"Thereafter, the DGCA issued a show-cause notice to the airline and asked the company to explain why its licence should not be cancelled for the breaches."
New Delhi, April 21 - Providing relief to non-scheduled charter flight operator GMR Aviation, the Delhi High Court Monday stayed the aviation regulator DGCA's order grounding 11 of its pilots for allegedly flouting with mandatory pre-flight medical checks.
Justice Manmohan, staying the April 16 order of the Directorate General of Civil Aviation's -, gave breather to the airline whose fleet are being used by key politicians to carry out their ongoing poll campaign.
The court, allowing the airline to resume its flight operations, said: Prima facie, there is a lot of carelessness on their - part but no ill intent.

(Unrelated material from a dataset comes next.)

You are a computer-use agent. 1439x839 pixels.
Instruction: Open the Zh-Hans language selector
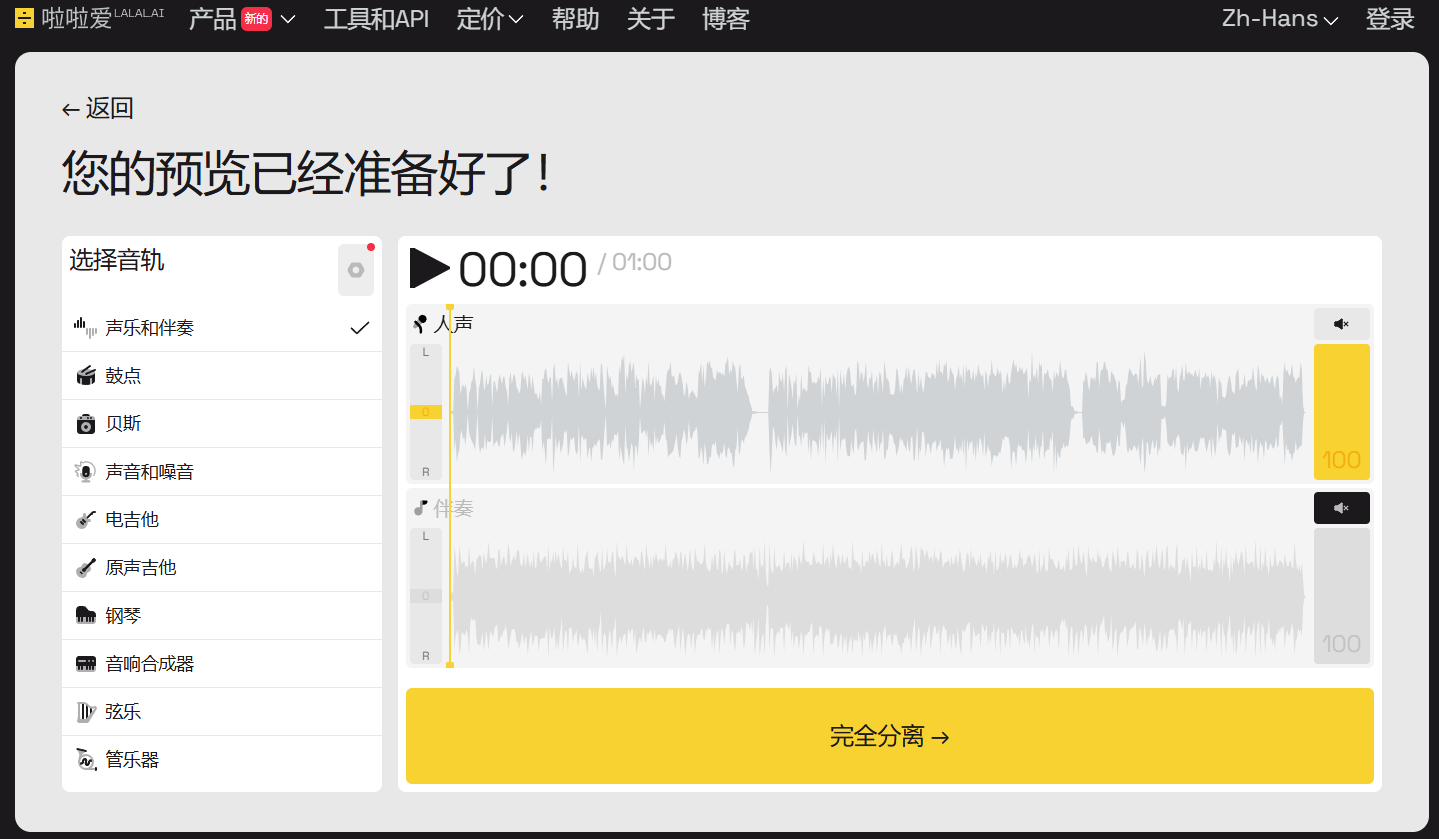pos(1278,18)
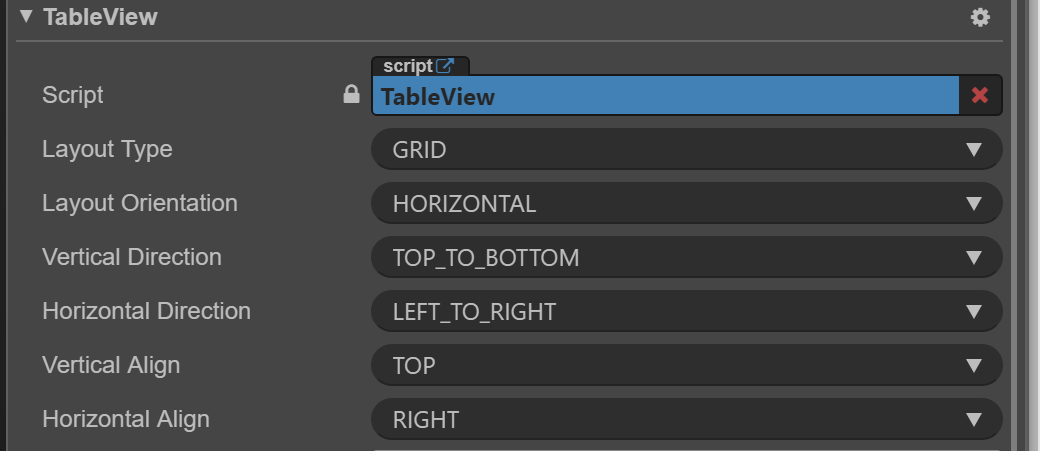
Task: Click the Layout Type property label
Action: [107, 150]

The court was hearing a petition filed by GMR challenging an order of the DGCA suspending 11 of its pilots that forced its flight operations to a grinding halt.
The DGCA's order came after it found lapses in the pre-flight medical checks which is mandatory for all pilots and cabin crew before flight. The DGCA has been conducting surprise checks on air charter services, especially during the ongoing general election.
The civil aviation ministry's counsel said that during one of the random check of GMR Aviation - between March 12 and April 14 - the DGCA found evidence of false pre-flight medical checks.
It said that the airline's pilots and six cabin crew allegedly skipped mandatory breathalyser tests to determine whether they had consumed alcohol before flying, during the period.
It was a serious issue considering that the airline had rendered it services to poll duty of various political parties and carried important dignitaries during that period, said the plea.
Thereafter, the DGCA issued a show-cause notice to the airline and asked the company to explain why its licence should not be cancelled for the breaches.
However, the court refused to stay the show-cause notice issued by DGCA to the charter airline. The court said the investigation against the pilots, cabin crew and the doctor who had conducted their pre-flight medical test will continue. It also directed the airline and its employee to cooperate with the investigation.